§ **EXERCISE REQUIREMENTS**
From the line containing "The image size is (1221, 604)." through the end of the entries, please repeat every line exactly and nothing more; the pictures do not belong in the copy.

§ **RECORDED INFORMATION**
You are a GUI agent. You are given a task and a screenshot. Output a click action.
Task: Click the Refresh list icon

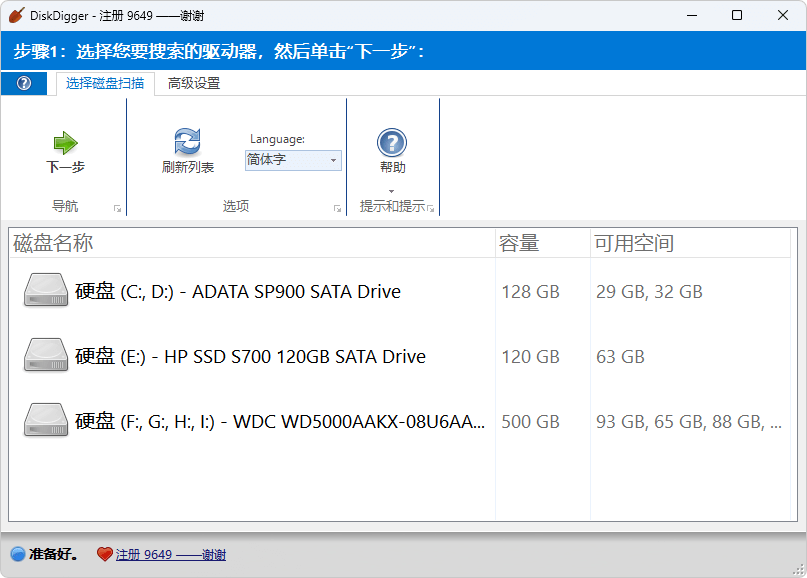click(x=187, y=142)
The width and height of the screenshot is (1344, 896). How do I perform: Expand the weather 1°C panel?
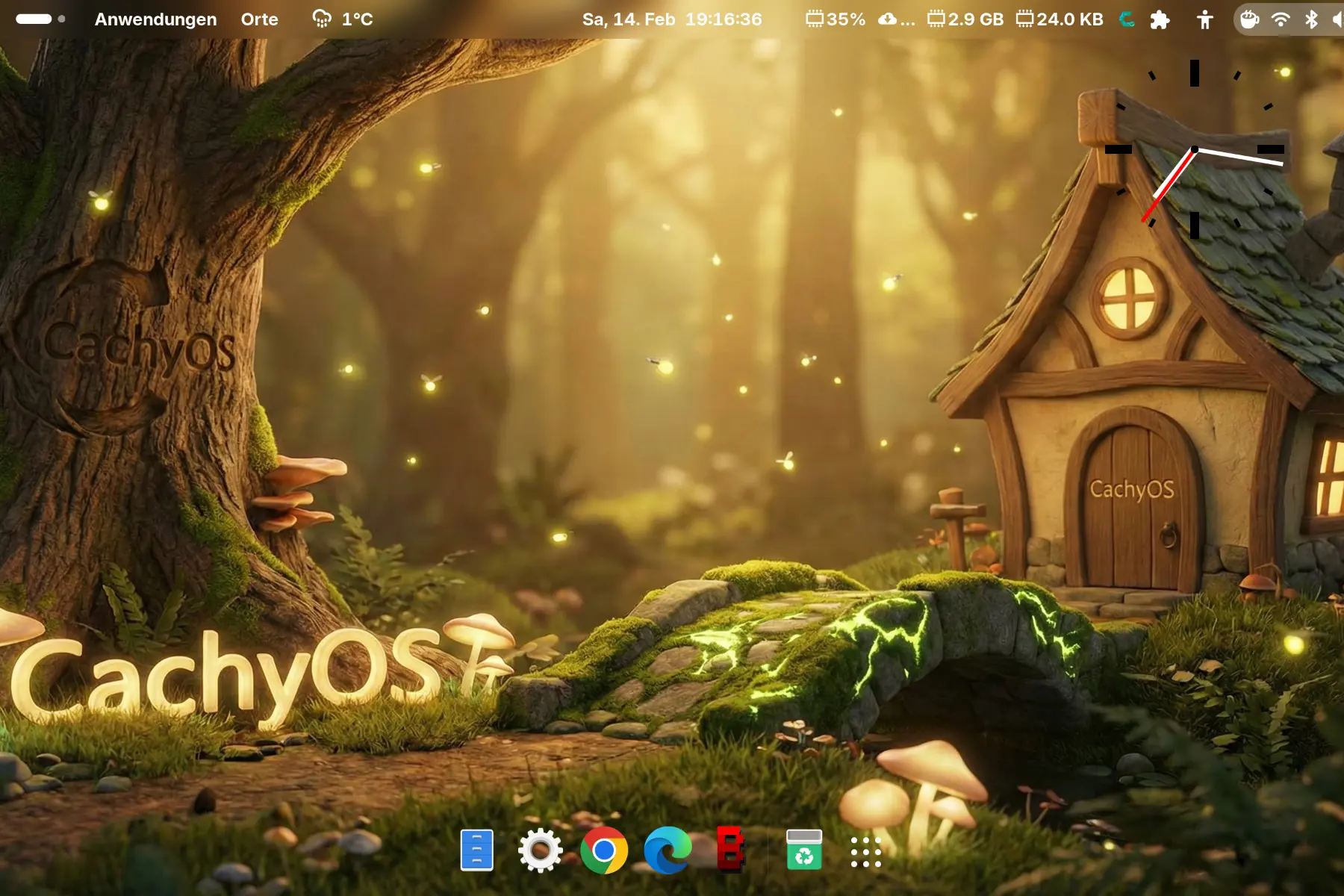pyautogui.click(x=343, y=19)
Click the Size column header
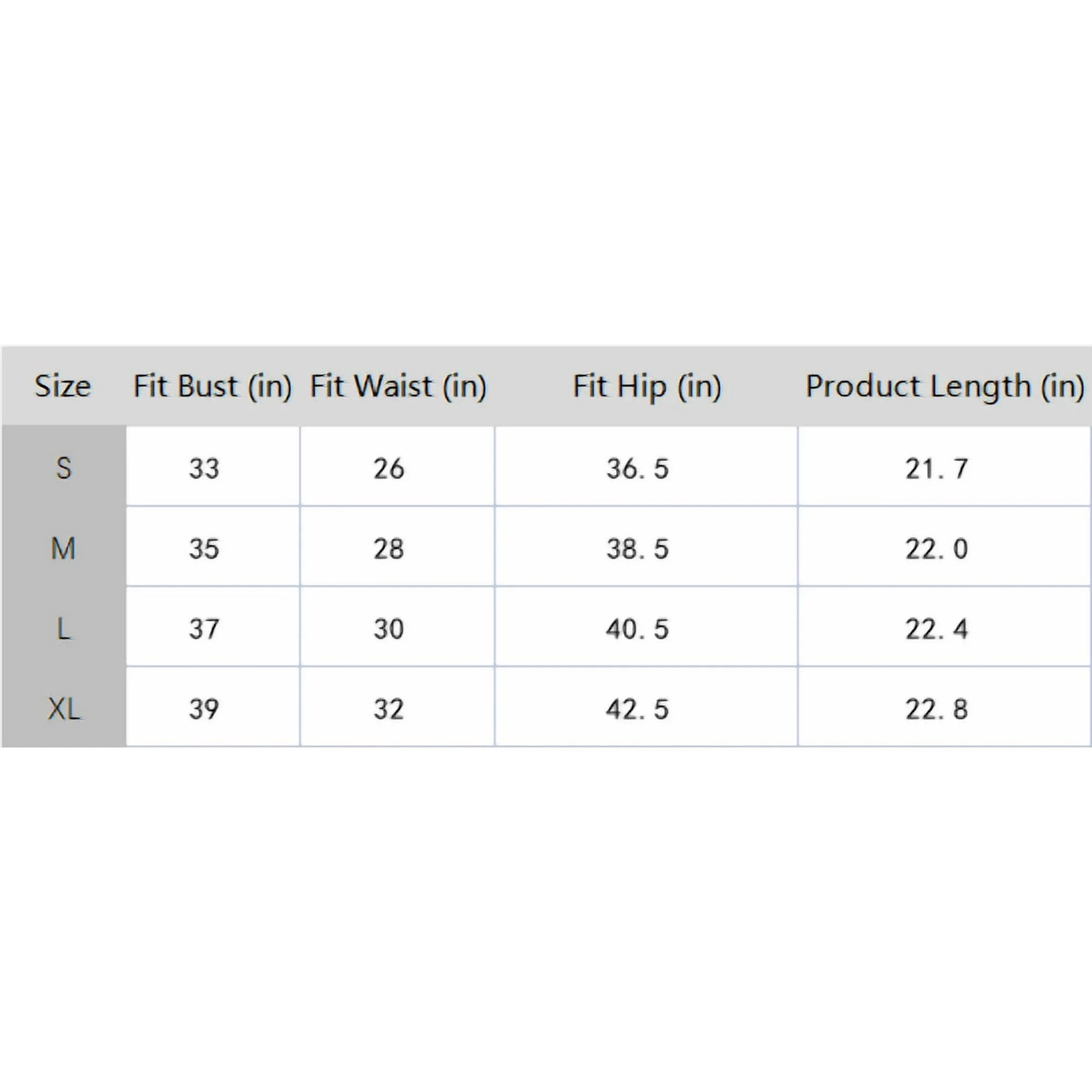This screenshot has width=1092, height=1092. [63, 386]
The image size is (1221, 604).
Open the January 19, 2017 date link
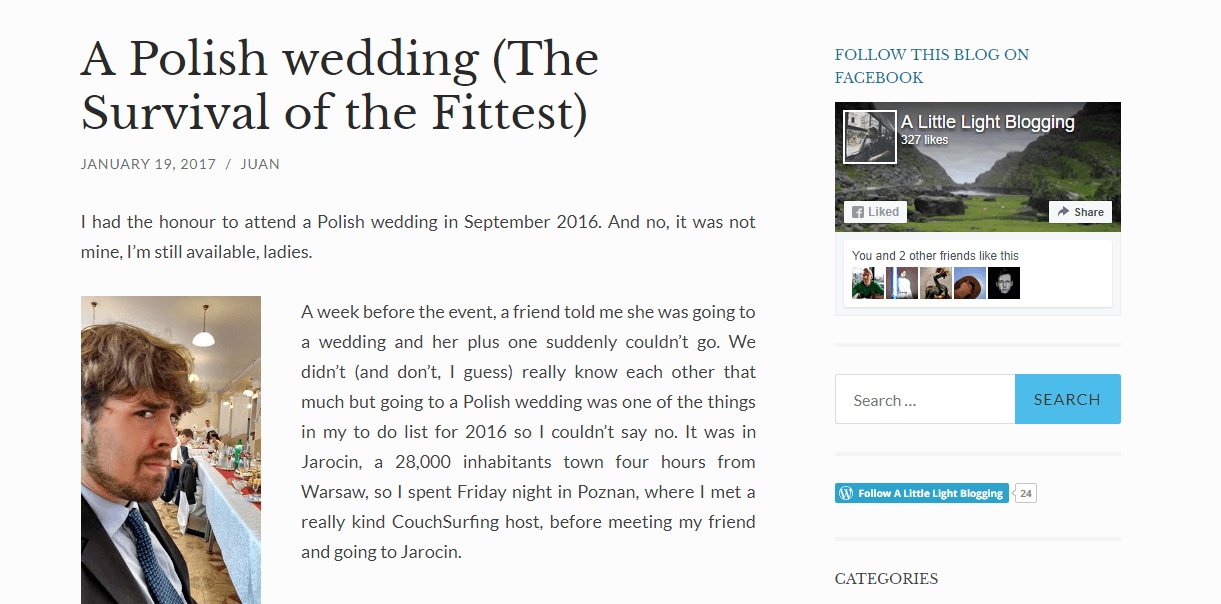[148, 164]
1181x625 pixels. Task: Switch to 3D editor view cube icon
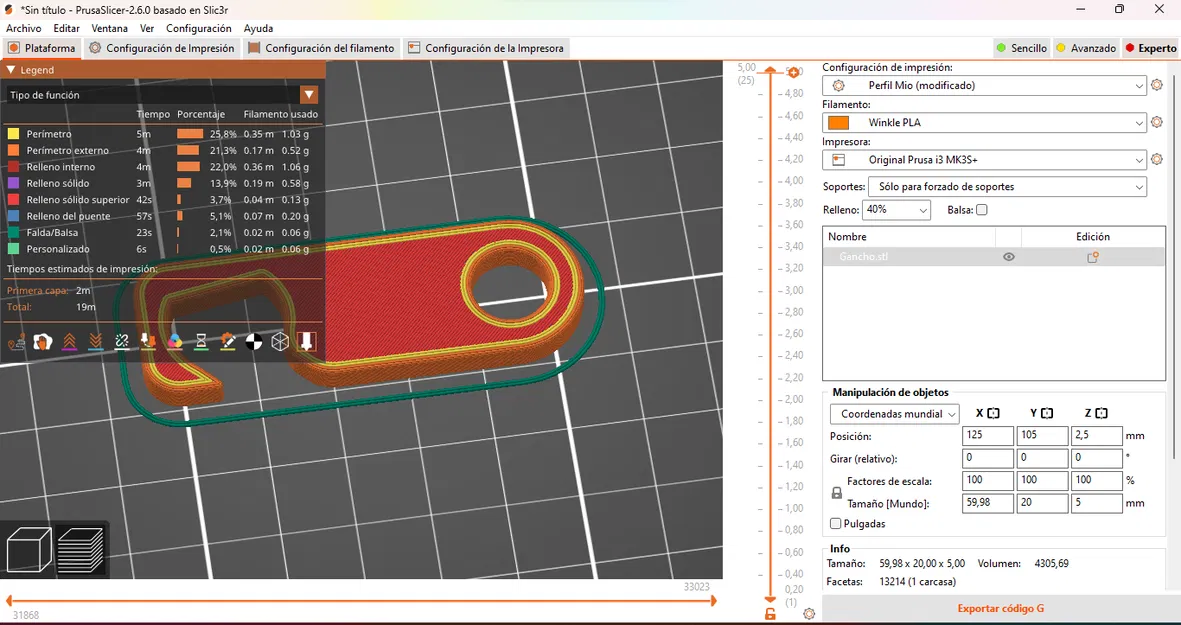(29, 549)
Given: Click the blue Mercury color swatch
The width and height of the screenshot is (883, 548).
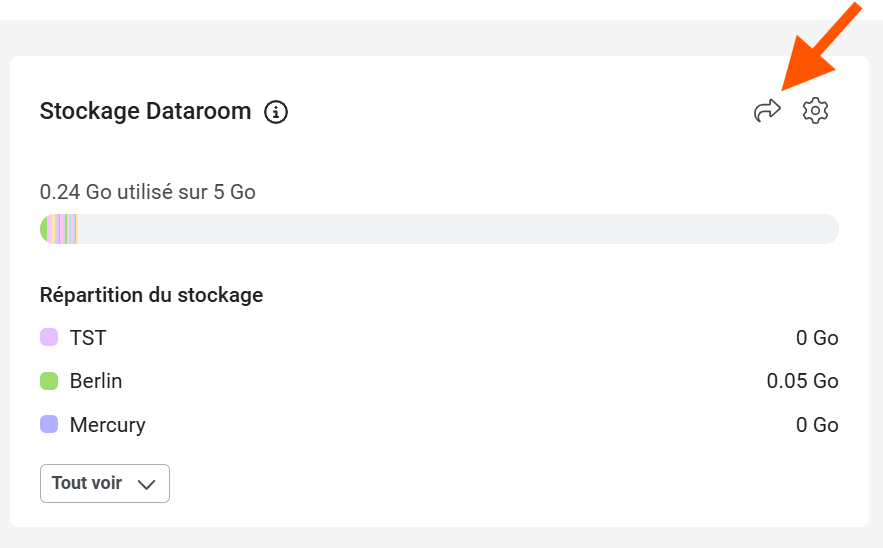Looking at the screenshot, I should pos(49,425).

§ **YOUR SOLUTION**
The image size is (1221, 604).
Open the January 19, 2017 date link
[148, 164]
1181x625 pixels. Task: Switch to 3D editor view cube icon
(29, 549)
Given: Click the blue Mercury color swatch
The width and height of the screenshot is (883, 548).
Looking at the screenshot, I should pos(49,425).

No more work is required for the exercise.